Quanto às mudanças realizadas no âmbito do procedimento de inspeção tributária e da criação de uma nova fase procedimental que tanto tem sido aplaudida – a “reunião de regularização” – , trata-se de um novo procedimento burocrático, de difícil concretização, mesmo em fase pós-pandémica. Teria sido recomendável, a ser implementado, que se recorresse à utilização das novas tecnologias (telemática)s, a que já todos nos habituámos, de forma a torná-lo bem mais expedito, desconfiando-se, aliás, que ninguém terá questionado a Administração tributária sobre se dispõe dos meios humanos (ou tecnológicos) para, de forma normalizada, aceder a tais pedidos de reunião presencial e que têm também sido desaconselhados por razões de saúde pública. E no que respeita às coimas teria sido bem importante, sim, proceder a uma revisão geral das mesmas, no sentido de baixar substancialmente os respetivos limites máximos, pois são, na maior parte dos casos, desproporcionados à censurabilidade das infrações praticadas.
Em face da grave crise causada pela pandemia, virá a justificar-se, no curto prazo e até final do ano, muito provavelmente (e talvez pela primeira vez), em paralelo com outras medidas já em vigor, que o Governo avance com a criação de um regime excecional de regularização de dívidas tributárias, um novo “perdão fiscal”, tantas vezes criado por sucessivos Governos sem tão premente justificação e com vista a ajudar as famílias e as empresas a ultrapassarem as enormes dificuldades provocadas pela pandemia. E que será tão mais premente quando mais próximo estivermos do fim das moratórias, evitando recurso a outros impostos (que serão inevitáveis) e a mais empréstimos públicos.

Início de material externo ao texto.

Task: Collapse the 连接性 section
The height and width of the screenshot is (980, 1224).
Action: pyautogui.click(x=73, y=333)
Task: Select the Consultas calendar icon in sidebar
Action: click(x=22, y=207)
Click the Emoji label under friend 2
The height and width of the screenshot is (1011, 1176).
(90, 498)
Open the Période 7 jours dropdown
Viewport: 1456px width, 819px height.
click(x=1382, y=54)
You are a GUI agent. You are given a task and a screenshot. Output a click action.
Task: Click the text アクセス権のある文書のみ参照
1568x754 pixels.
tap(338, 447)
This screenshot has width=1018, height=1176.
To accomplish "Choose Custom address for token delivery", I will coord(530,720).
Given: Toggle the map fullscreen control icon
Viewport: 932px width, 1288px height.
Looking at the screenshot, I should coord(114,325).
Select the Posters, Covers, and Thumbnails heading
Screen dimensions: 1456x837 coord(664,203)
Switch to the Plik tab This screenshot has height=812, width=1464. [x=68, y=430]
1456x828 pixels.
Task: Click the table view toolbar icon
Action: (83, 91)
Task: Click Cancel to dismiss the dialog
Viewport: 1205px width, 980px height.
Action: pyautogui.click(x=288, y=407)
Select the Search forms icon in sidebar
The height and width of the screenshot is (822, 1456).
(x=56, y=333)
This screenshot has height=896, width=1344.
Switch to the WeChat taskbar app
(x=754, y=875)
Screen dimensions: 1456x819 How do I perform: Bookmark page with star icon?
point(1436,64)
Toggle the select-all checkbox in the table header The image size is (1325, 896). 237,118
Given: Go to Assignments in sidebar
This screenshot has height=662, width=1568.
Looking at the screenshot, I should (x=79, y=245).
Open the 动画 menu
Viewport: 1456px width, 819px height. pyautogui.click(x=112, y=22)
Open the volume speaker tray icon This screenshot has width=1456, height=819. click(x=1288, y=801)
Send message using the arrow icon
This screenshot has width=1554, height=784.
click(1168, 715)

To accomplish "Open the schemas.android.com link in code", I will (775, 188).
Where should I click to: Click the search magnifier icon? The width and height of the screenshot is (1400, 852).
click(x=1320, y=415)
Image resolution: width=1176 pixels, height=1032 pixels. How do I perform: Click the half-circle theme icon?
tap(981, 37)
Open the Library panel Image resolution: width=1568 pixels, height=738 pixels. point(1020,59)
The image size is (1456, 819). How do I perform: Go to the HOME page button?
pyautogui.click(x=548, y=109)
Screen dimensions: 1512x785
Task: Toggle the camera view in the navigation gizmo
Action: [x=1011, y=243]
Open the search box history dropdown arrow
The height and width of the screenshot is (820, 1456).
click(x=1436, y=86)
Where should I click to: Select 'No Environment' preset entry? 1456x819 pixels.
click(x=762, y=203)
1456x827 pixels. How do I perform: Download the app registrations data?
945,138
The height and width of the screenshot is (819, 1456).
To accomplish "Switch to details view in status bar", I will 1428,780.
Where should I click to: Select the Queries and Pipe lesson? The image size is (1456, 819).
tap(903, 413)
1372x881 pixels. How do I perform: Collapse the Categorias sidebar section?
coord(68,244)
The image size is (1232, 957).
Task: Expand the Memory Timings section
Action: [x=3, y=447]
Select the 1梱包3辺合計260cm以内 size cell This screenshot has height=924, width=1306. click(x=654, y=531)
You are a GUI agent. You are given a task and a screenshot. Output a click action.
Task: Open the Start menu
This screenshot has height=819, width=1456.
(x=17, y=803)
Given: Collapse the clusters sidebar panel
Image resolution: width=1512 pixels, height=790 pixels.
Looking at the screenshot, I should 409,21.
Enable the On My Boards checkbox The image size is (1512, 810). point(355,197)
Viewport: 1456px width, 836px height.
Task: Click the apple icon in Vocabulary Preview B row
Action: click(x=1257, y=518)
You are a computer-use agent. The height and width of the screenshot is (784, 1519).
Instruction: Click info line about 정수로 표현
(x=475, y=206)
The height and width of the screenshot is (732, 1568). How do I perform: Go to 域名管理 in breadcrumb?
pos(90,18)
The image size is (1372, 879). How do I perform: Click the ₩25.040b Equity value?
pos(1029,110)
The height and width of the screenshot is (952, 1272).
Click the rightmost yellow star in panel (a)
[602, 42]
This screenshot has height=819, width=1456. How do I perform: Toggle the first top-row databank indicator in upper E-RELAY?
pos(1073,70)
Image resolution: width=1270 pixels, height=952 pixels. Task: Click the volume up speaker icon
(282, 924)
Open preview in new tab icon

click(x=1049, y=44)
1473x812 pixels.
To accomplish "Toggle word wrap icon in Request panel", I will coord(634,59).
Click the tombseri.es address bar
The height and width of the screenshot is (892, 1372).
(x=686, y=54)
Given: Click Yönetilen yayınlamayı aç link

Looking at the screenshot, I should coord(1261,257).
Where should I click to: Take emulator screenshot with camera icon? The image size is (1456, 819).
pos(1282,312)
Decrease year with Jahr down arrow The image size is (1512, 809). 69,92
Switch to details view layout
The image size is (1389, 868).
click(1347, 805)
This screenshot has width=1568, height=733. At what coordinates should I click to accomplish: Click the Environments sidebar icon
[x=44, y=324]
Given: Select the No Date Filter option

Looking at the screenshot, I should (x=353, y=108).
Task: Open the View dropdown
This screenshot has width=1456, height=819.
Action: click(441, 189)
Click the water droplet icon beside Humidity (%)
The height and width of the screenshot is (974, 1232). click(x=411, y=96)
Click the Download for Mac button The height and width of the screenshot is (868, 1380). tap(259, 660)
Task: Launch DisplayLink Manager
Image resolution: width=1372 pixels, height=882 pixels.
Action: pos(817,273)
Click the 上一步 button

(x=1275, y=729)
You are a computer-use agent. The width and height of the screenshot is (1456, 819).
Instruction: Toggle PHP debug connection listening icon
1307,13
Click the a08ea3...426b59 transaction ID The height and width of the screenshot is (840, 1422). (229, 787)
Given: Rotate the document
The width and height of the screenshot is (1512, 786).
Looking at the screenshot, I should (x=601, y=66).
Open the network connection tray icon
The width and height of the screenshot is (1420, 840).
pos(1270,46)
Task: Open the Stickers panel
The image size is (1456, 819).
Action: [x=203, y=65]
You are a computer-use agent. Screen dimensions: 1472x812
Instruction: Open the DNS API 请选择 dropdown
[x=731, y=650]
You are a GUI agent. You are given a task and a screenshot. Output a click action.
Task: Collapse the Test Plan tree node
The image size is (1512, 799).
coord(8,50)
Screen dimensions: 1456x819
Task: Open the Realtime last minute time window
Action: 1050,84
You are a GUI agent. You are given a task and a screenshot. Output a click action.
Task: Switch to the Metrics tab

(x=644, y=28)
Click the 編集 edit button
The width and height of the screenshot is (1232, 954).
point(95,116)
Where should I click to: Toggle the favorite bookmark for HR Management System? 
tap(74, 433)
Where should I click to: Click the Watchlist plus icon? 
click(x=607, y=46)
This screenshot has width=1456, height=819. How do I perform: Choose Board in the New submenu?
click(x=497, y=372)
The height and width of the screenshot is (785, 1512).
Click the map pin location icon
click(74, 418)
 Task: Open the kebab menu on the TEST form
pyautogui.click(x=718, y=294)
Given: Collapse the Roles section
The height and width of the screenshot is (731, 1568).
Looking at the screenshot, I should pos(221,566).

A informatização dos serviços e dos procedimentos e dos processos tributários e as várias alterações legislativas que têm sido promovidas nos últimos anos requerem mesmo, com urgência, um novo Defensor do Contribuinte, livre e independente da Administração tributária. As idiossincrasias em que a função do atual Provedor de Justiça se traduz não são já compatíveis com a pressão e as necessidades recorrentes de receita, nem se revelam adequadas a combater a ausência de respostas por parte dos serviços, mormente da Segurança Social (que deviam mesmo voltar, por absoluta ineficiência, para o seio do Administração fiscal), nem são sequer congruentes com a especialização que a natureza e a complexidade das situações tributárias hoje exigem. Serão essas necessidades e a pressão acrescida de receita que se advinham para futuro próximo, na fase pós-pandémica, em que todos os Estados irão buscar receitas adicionais, que implicarão também o endurecimento da atuação das Administrações tributárias e que tornarão mais premente ainda a instituição desse novo ombudsman fiscal.